Mechanisms of viral re-expansion during an episode are not currently understood. One hypothesis for re-expansion proposed for acute influenza infection is that antiviral cytokines fail to clear all infected cells of a given plaque and have a short half-life in tissue, allowing for bimodal episodes [22
]. Similarly, with HSV-2 infection, local innate immune mechanisms may be inadequate, because acquired immune cells must arrive from external sites to achieve episode containment. Alternatively, the common appearance of secondary crops of vesicles during prolonged HSV-2 infection recurrences [9
] suggests that new plaque formation at spatially distinct sites (via cell-free particles or separate neuronal reactivations) may allow for evasion of the localized immune response. The recent findings that HSV-2 is commonly detected throughout the genital tract during focal genital lesions and that maximum genomic copy number is associated with wider spatial spread support the hypothesis that HSV-2 infects new sites to avoid an intense but highly localized immune response at the primary plaque of infection [30
An important limitation of our study is that sampling occurred every 24 hours.
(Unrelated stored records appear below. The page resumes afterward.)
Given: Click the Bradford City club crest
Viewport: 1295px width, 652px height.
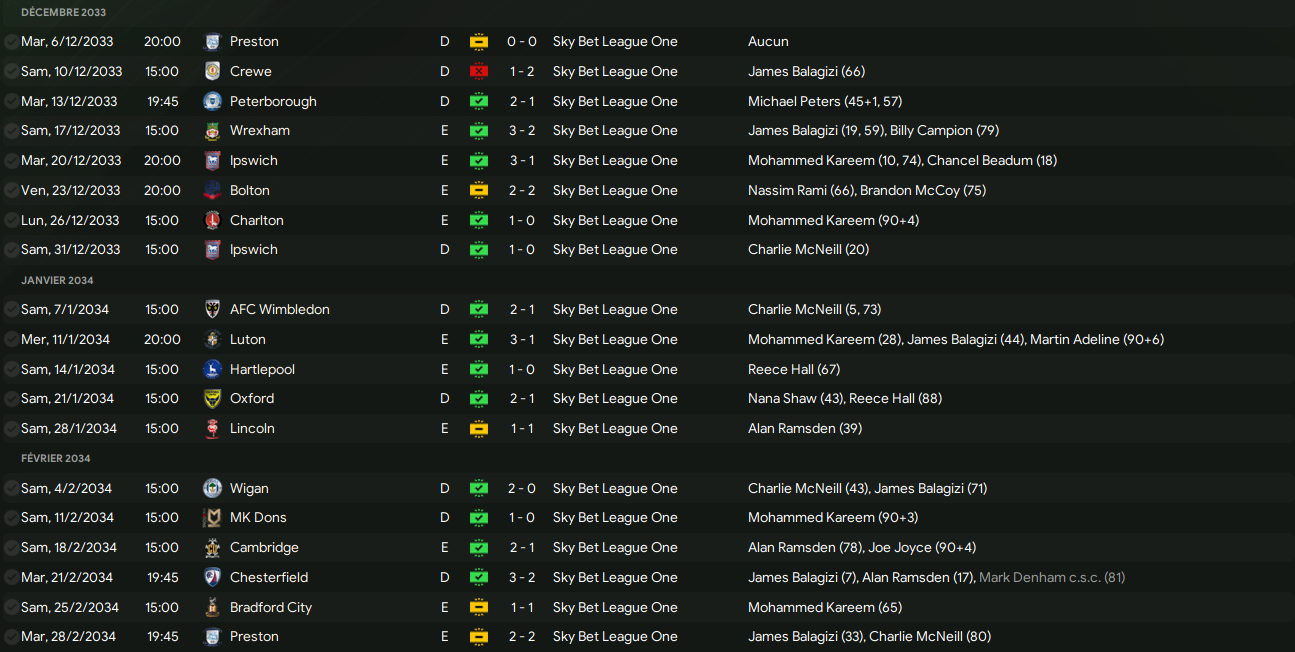Looking at the screenshot, I should [212, 607].
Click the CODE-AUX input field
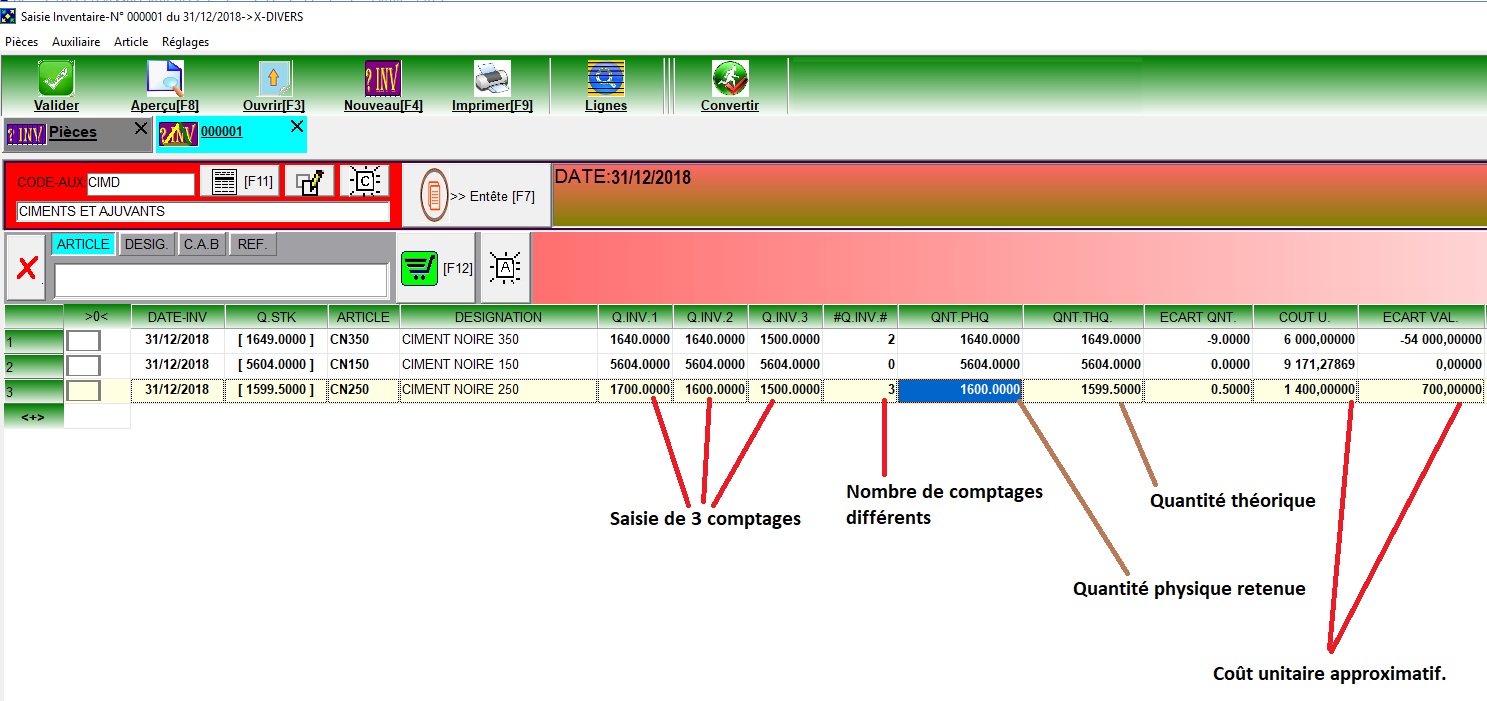 (x=140, y=184)
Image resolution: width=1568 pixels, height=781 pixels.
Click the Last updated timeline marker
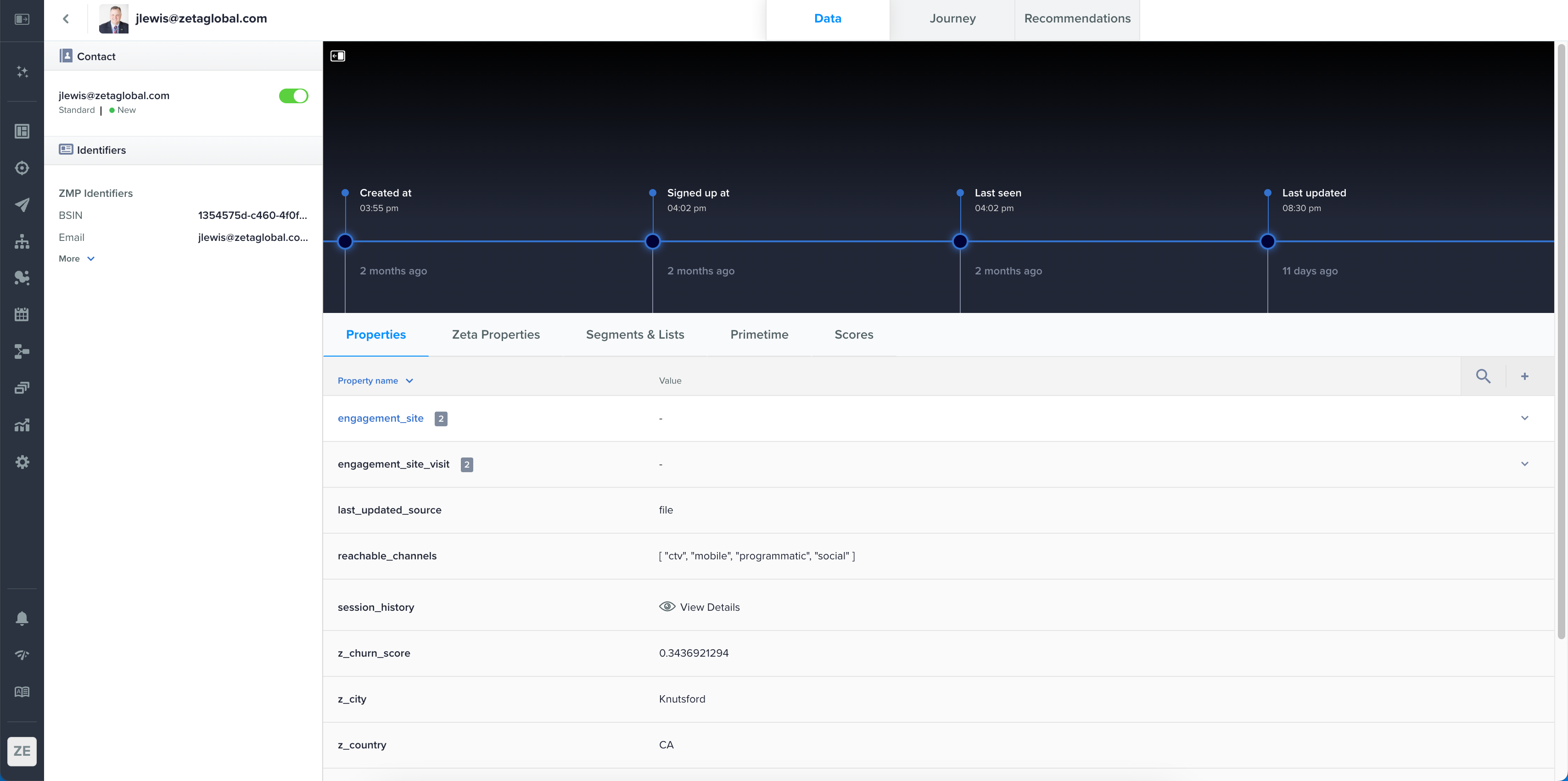click(1267, 242)
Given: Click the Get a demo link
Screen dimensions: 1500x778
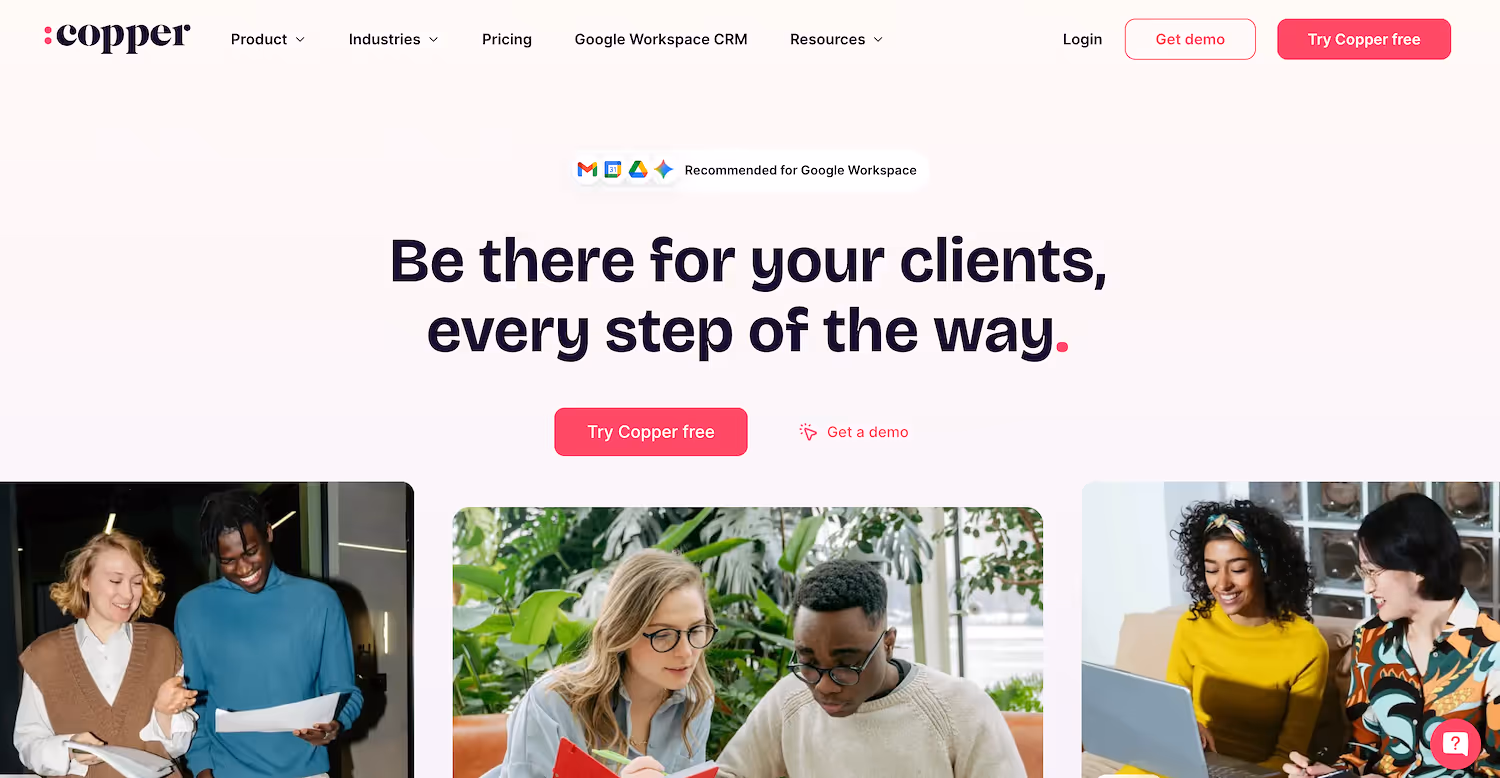Looking at the screenshot, I should point(867,432).
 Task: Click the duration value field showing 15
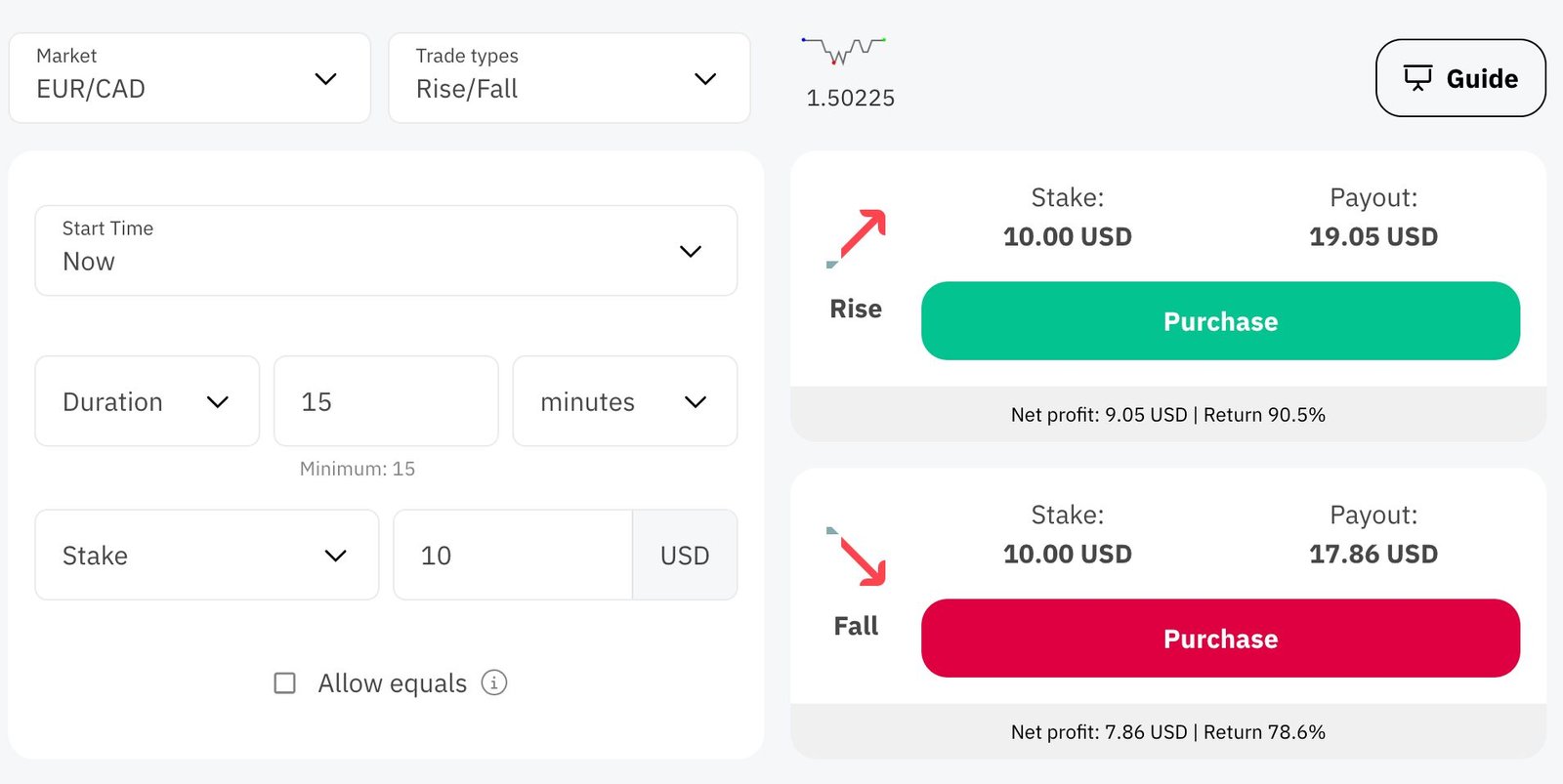click(386, 401)
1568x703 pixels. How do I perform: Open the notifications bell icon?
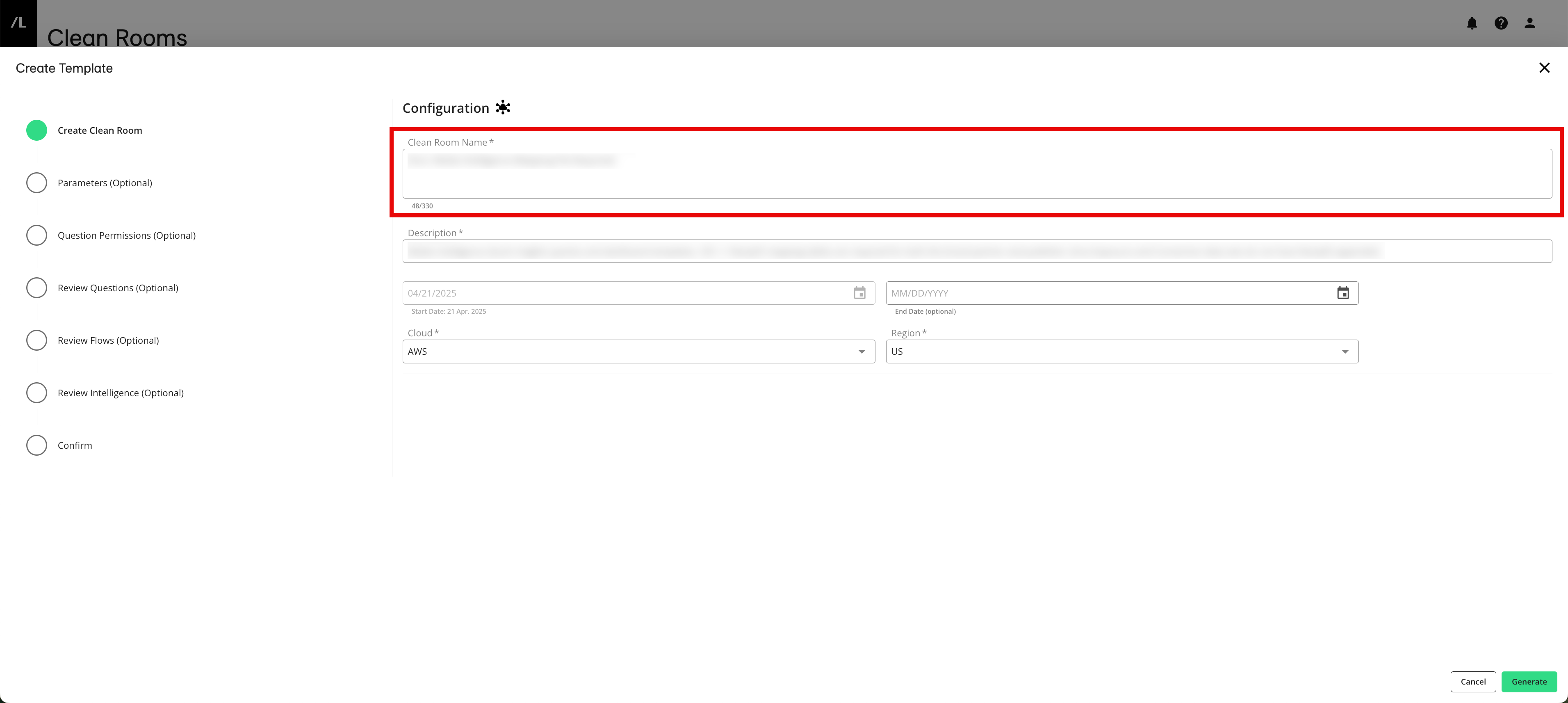point(1472,23)
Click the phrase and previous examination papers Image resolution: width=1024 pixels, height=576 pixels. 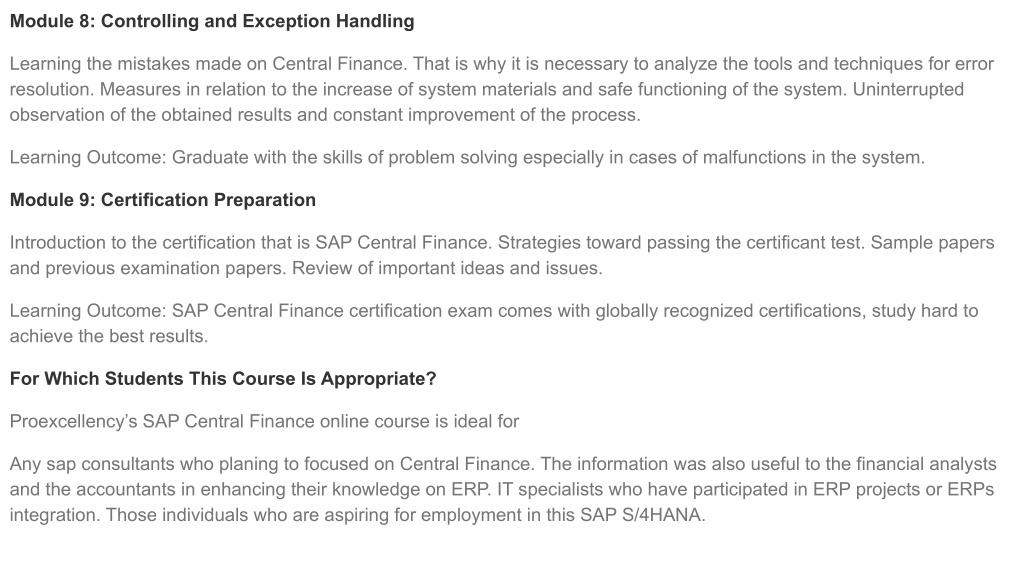(x=148, y=268)
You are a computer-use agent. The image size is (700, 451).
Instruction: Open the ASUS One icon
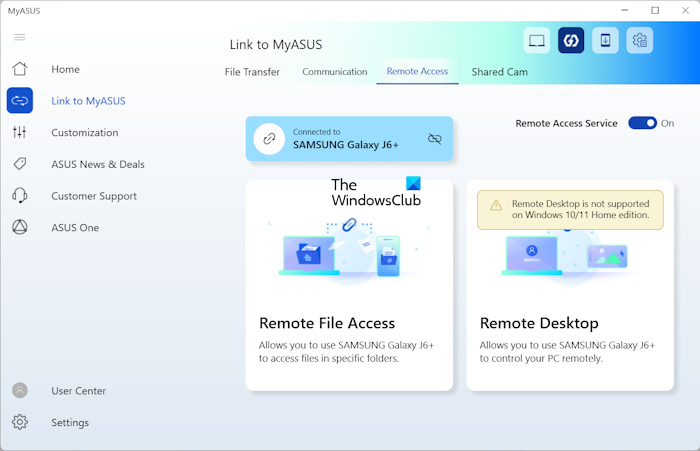(20, 228)
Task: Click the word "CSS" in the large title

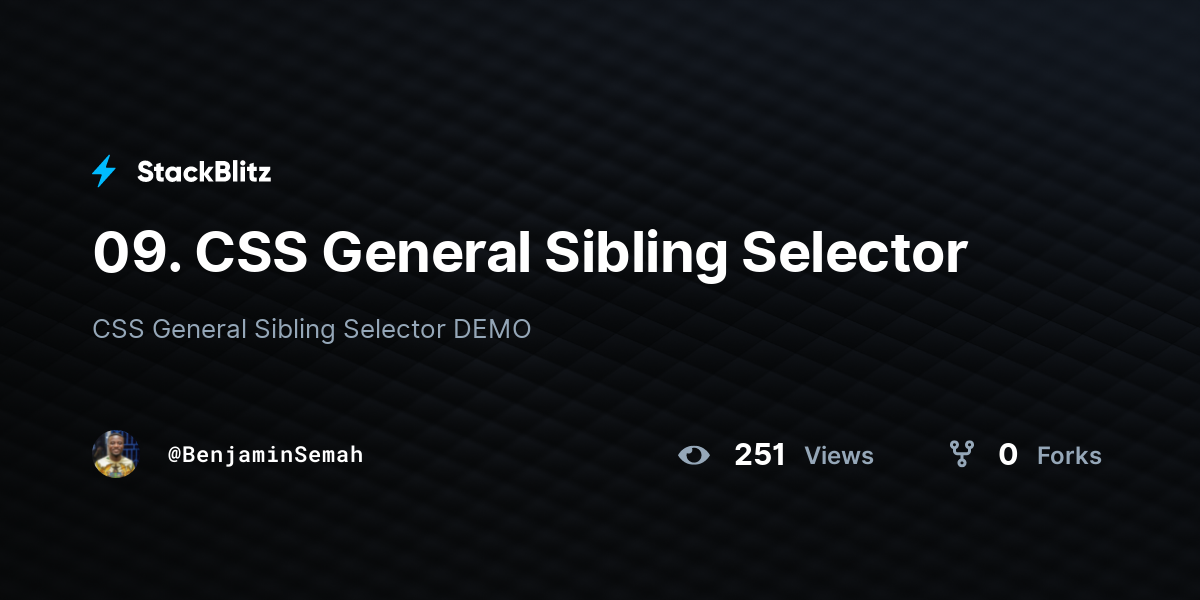Action: click(x=251, y=253)
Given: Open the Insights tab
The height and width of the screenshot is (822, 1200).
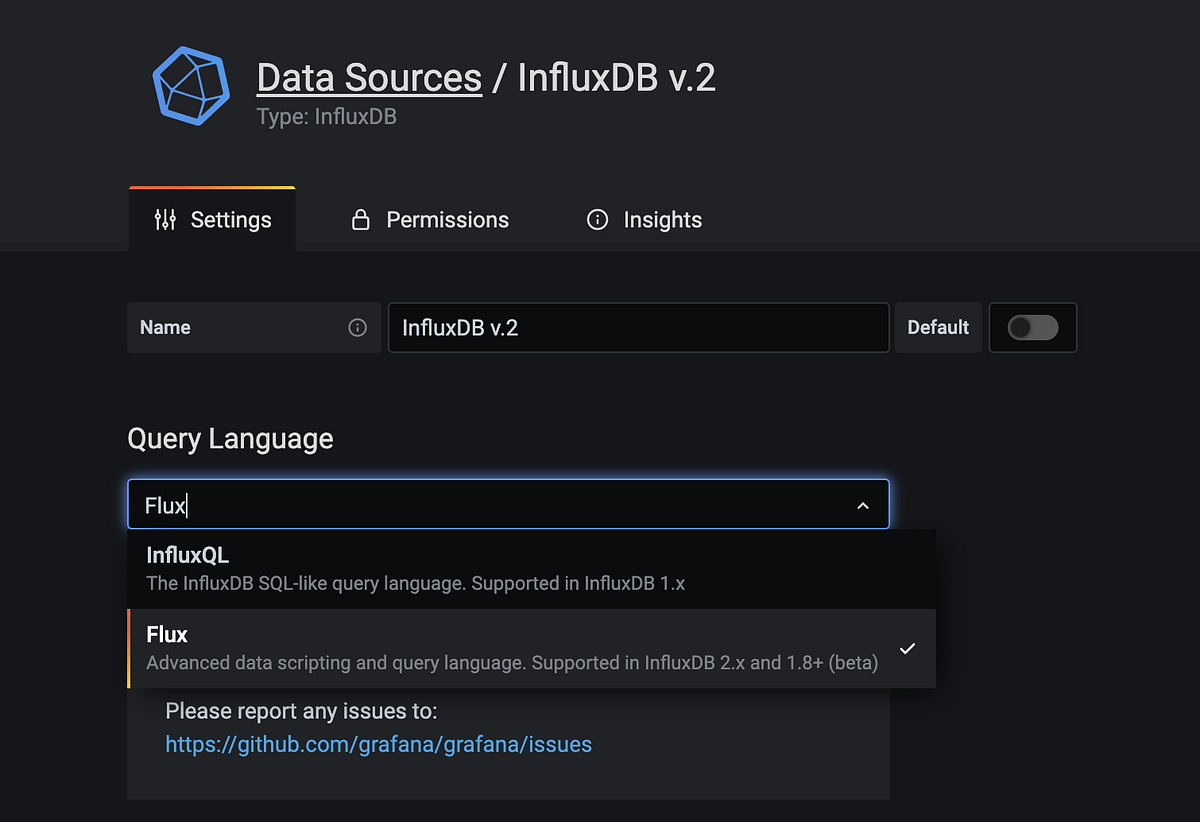Looking at the screenshot, I should pyautogui.click(x=662, y=220).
In studies using swabs every 6 hours, 2 of 3 HSV-2 infection episodes lasted <24 hours; median duration was 13 hours rather than 3 days [1
]. Brief episodes are largely asymptomatic and peak at low HSV DNA copy numbers. Therefore, our study overestimates proportion of episodes with high copy number, long duration, and associated lesions. Moreover, our data are from studies in which participants performed mixed swabs of the anogenital tract. We believe that episodes might be shorter and without re-expansion if we localized swabs to single vesicles in lesions. Finally, we measured viral quantity with use of genome equivalent copies, a more sensitive method than viral isolation; prior studies indicate that high DNA copy numbers correlate with presence of infectious viral particles [2
Detailed examination of HSV-2 shedding episodes reveals a remarkable compromise between virus and host immunity. Viral replication and spread is explosive during the initial hours after episode initiation because of infection of a single epithelial cell. Nevertheless, in immunocompetent hosts, immune cells clear all episodes and the majority of episodes are terminated in <5 days. Most shedding is asymptomatic, and most recurrences, although a clinical nuisance, are not harmful to the infected host. Nevertheless, the cumulative effect of these episodes is that virus is present for enough of the time to facilitate transmission after relatively few coital acts [31
], which in turn explains high worldwide seroprevalence [32
]. Therefore, frequent, highly dynamic shedding episodes are an extremely effective strategy for HSV-2.